> **Exercise brief**
What's wanted is the full listing, reproduced exactly.

> **Dataset entries**
▬▬▬▬▬▬

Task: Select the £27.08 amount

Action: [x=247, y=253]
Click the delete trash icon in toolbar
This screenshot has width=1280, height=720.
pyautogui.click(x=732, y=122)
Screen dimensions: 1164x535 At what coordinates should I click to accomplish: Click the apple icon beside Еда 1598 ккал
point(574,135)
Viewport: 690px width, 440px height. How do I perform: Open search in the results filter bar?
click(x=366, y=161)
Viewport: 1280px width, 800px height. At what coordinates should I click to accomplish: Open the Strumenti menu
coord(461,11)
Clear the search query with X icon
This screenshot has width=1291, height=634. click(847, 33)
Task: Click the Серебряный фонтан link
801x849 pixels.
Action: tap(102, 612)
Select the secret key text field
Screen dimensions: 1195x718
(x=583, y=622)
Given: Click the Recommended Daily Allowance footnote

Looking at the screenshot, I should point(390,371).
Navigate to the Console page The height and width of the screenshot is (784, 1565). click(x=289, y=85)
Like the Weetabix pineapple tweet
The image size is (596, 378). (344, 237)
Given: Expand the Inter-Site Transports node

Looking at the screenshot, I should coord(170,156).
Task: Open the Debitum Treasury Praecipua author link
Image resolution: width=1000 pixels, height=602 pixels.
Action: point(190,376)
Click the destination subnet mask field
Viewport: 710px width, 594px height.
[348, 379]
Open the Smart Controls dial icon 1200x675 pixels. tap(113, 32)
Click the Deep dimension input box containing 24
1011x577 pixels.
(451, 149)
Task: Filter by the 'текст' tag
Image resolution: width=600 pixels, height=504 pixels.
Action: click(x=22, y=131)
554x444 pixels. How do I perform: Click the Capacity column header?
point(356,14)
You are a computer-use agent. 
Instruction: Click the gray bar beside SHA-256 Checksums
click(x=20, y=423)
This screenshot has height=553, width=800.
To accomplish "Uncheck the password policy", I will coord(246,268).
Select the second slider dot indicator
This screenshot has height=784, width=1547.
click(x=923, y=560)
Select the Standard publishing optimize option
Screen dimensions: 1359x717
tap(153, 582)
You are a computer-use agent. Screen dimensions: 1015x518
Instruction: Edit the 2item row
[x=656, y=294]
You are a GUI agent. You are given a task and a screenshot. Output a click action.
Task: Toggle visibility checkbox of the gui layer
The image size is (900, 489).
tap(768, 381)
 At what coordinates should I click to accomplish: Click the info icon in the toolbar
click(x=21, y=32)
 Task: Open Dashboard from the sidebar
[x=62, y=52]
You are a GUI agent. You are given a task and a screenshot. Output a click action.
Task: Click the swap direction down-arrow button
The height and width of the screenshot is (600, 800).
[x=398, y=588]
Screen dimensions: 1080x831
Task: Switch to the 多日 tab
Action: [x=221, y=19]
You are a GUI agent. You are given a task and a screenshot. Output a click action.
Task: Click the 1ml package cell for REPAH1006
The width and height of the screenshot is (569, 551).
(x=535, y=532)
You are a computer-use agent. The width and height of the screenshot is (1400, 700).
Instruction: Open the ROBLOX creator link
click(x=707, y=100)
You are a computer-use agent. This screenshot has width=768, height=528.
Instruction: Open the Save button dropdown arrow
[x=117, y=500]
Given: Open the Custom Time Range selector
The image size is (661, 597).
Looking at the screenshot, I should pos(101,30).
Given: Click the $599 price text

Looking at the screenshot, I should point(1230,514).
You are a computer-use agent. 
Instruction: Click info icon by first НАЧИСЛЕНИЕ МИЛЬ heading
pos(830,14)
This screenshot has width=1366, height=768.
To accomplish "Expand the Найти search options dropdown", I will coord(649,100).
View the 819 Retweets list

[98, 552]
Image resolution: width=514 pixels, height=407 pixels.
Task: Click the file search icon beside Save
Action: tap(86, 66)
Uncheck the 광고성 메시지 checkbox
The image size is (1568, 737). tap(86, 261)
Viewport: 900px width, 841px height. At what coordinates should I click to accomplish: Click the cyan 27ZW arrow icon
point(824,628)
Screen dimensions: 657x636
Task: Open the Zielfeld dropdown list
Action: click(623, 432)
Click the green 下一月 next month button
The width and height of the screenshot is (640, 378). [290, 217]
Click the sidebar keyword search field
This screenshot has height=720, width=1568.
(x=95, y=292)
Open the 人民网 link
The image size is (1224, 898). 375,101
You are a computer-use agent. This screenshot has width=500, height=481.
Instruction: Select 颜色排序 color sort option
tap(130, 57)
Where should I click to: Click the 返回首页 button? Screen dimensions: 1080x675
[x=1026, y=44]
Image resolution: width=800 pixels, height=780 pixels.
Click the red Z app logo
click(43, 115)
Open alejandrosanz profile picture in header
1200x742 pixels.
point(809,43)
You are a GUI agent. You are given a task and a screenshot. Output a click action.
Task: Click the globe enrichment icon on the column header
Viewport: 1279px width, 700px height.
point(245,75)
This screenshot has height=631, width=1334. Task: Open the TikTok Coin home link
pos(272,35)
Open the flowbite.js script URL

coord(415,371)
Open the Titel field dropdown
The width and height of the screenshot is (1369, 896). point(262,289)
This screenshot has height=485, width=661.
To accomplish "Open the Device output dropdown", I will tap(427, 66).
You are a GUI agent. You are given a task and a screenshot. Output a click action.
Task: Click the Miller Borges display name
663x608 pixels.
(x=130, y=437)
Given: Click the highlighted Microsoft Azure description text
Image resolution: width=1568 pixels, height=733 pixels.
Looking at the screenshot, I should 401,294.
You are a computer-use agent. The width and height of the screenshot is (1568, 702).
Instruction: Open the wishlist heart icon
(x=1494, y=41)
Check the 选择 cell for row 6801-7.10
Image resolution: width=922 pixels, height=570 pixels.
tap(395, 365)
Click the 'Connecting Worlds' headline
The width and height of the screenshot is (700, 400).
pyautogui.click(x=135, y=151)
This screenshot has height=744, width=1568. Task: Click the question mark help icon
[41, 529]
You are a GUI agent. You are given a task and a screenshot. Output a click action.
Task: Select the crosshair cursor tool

▬▬▬▬▬▬

> **Answer box**
Task: Select the £27.08 amount

Action: [x=247, y=253]
Click the delete trash icon in toolbar
This screenshot has width=1280, height=720.
pyautogui.click(x=732, y=122)
Screen dimensions: 1164x535 At what coordinates should I click to accomplish: Click the apple icon beside Еда 1598 ккал
point(574,135)
Viewport: 690px width, 440px height. How do I perform: Open search in the results filter bar?
click(x=366, y=161)
Viewport: 1280px width, 800px height. At what coordinates should I click to accomplish: Open the Strumenti menu
coord(461,11)
Clear the search query with X icon
This screenshot has width=1291, height=634. click(847, 33)
Task: Click the Серебряный фонтан link
801x849 pixels.
Action: tap(102, 612)
Select the secret key text field
Screen dimensions: 1195x718
(x=583, y=622)
Given: Click the Recommended Daily Allowance footnote

Looking at the screenshot, I should point(390,371).
Navigate to the Console page The height and width of the screenshot is (784, 1565). click(x=289, y=85)
Like the Weetabix pineapple tweet
The image size is (596, 378). (344, 237)
Given: Expand the Inter-Site Transports node

Looking at the screenshot, I should coord(170,156).
Task: Open the Debitum Treasury Praecipua author link
Image resolution: width=1000 pixels, height=602 pixels.
Action: point(190,376)
Click the destination subnet mask field
Viewport: 710px width, 594px height.
[348, 379]
Open the Smart Controls dial icon 1200x675 pixels. tap(113, 32)
Click the Deep dimension input box containing 24
1011x577 pixels.
(451, 149)
Task: Filter by the 'текст' tag
Image resolution: width=600 pixels, height=504 pixels.
Action: click(x=22, y=131)
554x444 pixels. How do I perform: Click the Capacity column header?
point(356,14)
You are a computer-use agent. 
Instruction: Click the gray bar beside SHA-256 Checksums
click(x=20, y=423)
This screenshot has height=553, width=800.
To accomplish "Uncheck the password policy", I will coord(246,268).
Select the second slider dot indicator
This screenshot has height=784, width=1547.
click(x=923, y=560)
Select the Standard publishing optimize option
Screen dimensions: 1359x717
tap(153, 582)
You are a computer-use agent. Screen dimensions: 1015x518
Instruction: Edit the 2item row
[x=656, y=294]
You are a GUI agent. You are given a task and a screenshot. Output a click action.
Task: Toggle visibility checkbox of the gui layer
The image size is (900, 489).
tap(768, 381)
 At what coordinates should I click to accomplish: Click the info icon in the toolbar
click(x=21, y=32)
 Task: Open Dashboard from the sidebar
[x=62, y=52]
You are a GUI agent. You are given a task and a screenshot. Output a click action.
Task: Click the swap direction down-arrow button
The height and width of the screenshot is (600, 800).
[x=398, y=588]
Screen dimensions: 1080x831
Task: Switch to the 多日 tab
Action: [x=221, y=19]
You are a GUI agent. You are given a task and a screenshot. Output a click action.
Task: Click the 1ml package cell for REPAH1006
The width and height of the screenshot is (569, 551).
(x=535, y=532)
You are a computer-use agent. The width and height of the screenshot is (1400, 700).
Instruction: Open the ROBLOX creator link
click(x=707, y=100)
You are a computer-use agent. This screenshot has width=768, height=528.
Instruction: Open the Save button dropdown arrow
[x=117, y=500]
Given: Open the Custom Time Range selector
The image size is (661, 597).
Looking at the screenshot, I should pos(101,30).
Given: Click the $599 price text

Looking at the screenshot, I should point(1230,514).
You are a computer-use agent. 
Instruction: Click info icon by first НАЧИСЛЕНИЕ МИЛЬ heading
pos(830,14)
This screenshot has width=1366, height=768.
To accomplish "Expand the Найти search options dropdown", I will coord(649,100).
View the 819 Retweets list

[98, 552]
Image resolution: width=514 pixels, height=407 pixels.
Task: Click the file search icon beside Save
Action: tap(86, 66)
Uncheck the 광고성 메시지 checkbox
The image size is (1568, 737). tap(86, 261)
Viewport: 900px width, 841px height. At what coordinates should I click to accomplish: Click the cyan 27ZW arrow icon
point(824,628)
Screen dimensions: 657x636
Task: Open the Zielfeld dropdown list
Action: click(623, 432)
Click the green 下一月 next month button
The width and height of the screenshot is (640, 378). [290, 217]
Click the sidebar keyword search field
This screenshot has height=720, width=1568.
(x=95, y=292)
Open the 人民网 link
The image size is (1224, 898). 375,101
You are a computer-use agent. This screenshot has width=500, height=481.
Instruction: Select 颜色排序 color sort option
tap(130, 57)
Where should I click to: Click the 返回首页 button? Screen dimensions: 1080x675
[x=1026, y=44]
Image resolution: width=800 pixels, height=780 pixels.
Click the red Z app logo
click(43, 115)
Open alejandrosanz profile picture in header
1200x742 pixels.
point(809,43)
You are a GUI agent. You are given a task and a screenshot. Output a click action.
Task: Click the globe enrichment icon on the column header
Viewport: 1279px width, 700px height.
point(245,75)
This screenshot has height=631, width=1334. Task: Open the TikTok Coin home link
pos(272,35)
Open the flowbite.js script URL

coord(415,371)
Open the Titel field dropdown
The width and height of the screenshot is (1369, 896). point(262,289)
This screenshot has height=485, width=661.
To accomplish "Open the Device output dropdown", I will tap(427, 66).
You are a GUI agent. You are given a task and a screenshot. Output a click action.
Task: Click the Miller Borges display name
663x608 pixels.
(x=130, y=437)
Given: Click the highlighted Microsoft Azure description text
Image resolution: width=1568 pixels, height=733 pixels.
Looking at the screenshot, I should 401,294.
You are a computer-use agent. The width and height of the screenshot is (1568, 702).
Instruction: Open the wishlist heart icon
(x=1494, y=41)
Check the 选择 cell for row 6801-7.10
Image resolution: width=922 pixels, height=570 pixels.
tap(395, 365)
Click the 'Connecting Worlds' headline
The width and height of the screenshot is (700, 400).
pyautogui.click(x=135, y=151)
This screenshot has height=744, width=1568. Task: Click the question mark help icon
[41, 529]
You are a GUI agent. You are given a task and a screenshot. Output a click action.
Task: Select the crosshair cursor tool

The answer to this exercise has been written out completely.